Nutrition directors and advocates say those funding shifts matter because federal and state dollars are the largest revenue sources for school meal programs; they pay wages, utilities, equipment and food. A January survey from the School Nutrition Association found that nearly 95% of school nutrition directors were concerned about the financial sustainability of their programs over the next three years. Experts argue that reimbursement rates, adjusted annually for inflation, are still insufficient and that Congress should revisit how rates are calculated to reflect the true costs of healthier meals.
Despite the obstacles, some districts are finding ways to expand scratch cooking and source fresher ingredients. Organizations provide recipe databases, training, apprenticeships and technical support to help nutrition staff develop the skills and systems needed for a less-processed menu. Great Valley’s chef and culinary coordinator have begun training staff and testing student-driven menu items. Students have noticed the difference: when the cafeteria served grilled cheese with tomato bisque made on whole-grain bread, students compared it to popular café food and responded positively. The district also offers vegetarian entrees on request and rotates seasonal items, like dishes featuring local sweet potatoes.

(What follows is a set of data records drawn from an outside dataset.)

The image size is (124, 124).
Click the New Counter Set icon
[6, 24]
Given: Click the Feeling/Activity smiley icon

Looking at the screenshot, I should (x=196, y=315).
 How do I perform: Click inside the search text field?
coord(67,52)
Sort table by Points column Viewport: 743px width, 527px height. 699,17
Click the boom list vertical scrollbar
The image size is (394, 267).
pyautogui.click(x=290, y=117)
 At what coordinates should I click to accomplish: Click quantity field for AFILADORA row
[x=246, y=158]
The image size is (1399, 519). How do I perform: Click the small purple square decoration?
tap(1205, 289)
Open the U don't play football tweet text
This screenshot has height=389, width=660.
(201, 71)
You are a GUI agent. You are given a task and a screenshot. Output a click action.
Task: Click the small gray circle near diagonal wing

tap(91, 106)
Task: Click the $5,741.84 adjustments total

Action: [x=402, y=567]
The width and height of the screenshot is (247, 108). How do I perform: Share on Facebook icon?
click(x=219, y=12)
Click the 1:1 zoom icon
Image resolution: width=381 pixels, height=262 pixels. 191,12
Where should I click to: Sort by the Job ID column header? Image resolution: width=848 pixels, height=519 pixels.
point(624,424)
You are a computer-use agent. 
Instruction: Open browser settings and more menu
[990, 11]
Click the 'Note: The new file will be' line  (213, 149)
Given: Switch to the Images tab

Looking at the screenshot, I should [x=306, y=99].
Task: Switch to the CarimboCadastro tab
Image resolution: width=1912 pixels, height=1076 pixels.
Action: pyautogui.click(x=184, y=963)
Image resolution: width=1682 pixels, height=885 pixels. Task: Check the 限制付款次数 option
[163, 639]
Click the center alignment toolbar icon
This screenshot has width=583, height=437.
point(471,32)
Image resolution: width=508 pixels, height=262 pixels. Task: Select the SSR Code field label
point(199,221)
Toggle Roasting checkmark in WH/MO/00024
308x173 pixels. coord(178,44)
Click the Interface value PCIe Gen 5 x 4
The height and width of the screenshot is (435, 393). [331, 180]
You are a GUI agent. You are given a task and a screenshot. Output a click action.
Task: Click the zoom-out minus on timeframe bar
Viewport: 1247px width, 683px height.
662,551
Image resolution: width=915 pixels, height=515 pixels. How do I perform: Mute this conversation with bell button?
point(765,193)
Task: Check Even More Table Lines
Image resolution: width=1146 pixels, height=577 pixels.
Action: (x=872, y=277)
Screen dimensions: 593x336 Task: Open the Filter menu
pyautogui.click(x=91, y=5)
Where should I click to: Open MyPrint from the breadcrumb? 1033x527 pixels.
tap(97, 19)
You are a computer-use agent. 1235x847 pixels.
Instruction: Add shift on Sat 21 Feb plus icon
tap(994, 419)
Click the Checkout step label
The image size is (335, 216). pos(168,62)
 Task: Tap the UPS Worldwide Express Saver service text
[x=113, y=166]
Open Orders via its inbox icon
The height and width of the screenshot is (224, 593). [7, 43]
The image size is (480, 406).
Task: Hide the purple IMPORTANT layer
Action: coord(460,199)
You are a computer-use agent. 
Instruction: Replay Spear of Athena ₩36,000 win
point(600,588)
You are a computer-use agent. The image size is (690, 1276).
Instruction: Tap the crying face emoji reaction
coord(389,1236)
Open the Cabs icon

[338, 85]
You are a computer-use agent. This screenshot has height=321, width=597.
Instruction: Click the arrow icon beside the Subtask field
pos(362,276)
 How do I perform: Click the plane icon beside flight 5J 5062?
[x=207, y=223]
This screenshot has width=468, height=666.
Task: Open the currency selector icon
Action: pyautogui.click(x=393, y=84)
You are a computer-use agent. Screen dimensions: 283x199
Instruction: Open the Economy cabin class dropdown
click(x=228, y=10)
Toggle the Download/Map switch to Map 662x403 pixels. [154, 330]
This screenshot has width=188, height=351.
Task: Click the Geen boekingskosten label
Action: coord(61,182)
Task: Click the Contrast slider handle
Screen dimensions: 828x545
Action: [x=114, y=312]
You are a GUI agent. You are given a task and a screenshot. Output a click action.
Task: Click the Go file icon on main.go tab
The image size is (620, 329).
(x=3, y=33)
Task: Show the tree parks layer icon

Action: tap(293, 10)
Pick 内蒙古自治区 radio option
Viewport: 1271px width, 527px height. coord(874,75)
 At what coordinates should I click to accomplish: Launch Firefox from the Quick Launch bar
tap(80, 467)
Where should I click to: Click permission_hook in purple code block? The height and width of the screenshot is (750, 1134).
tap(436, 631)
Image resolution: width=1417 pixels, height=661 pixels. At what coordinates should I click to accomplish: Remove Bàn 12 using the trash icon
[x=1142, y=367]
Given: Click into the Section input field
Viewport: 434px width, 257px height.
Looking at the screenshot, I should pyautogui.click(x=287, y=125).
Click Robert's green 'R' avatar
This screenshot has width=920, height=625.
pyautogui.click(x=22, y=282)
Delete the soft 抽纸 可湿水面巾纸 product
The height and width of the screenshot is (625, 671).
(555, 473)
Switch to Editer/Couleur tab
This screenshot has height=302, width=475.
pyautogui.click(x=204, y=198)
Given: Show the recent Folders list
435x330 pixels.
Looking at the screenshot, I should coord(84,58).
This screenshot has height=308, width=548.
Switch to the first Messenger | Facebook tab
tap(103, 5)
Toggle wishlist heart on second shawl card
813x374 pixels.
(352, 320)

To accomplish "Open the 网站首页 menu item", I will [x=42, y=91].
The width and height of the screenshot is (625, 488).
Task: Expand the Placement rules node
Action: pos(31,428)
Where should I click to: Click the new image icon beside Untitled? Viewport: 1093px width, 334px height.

For nutrition directors, increasing participation in school meals is a practical and moral priority. More students eating school breakfast and lunch brings more federal reimbursements and helps ensure children aren’t going hungry — a reality that affects learning. As Nichole Taylor put it, when students are fed, they can focus; when they are hungry, they can’t learn.
What happens next will depend on several factors: how the USDA translates the updated dietary guidance into enforceable school nutrition rules; whether Congress or the administration increases funding to support the shift to fresher food and more staff; and how districts manage the operational challenges of retraining staff, upgrading kitchens and reducing reliance on processed products. For districts already experimenting with change, the work is incremental: reformulate recipes, train employees, listen to students and try to balance nutrition goals with tight budgets.
In short, MAHA-style guidance could push cafeterias toward less-processed, more protein-forward meals — a move many operators and child-health advocates support in principle. But without additional funding, workforce investment and clear implementation timelines, the practical burden of that transition will fall on school nutrition programs that are already stretched thin.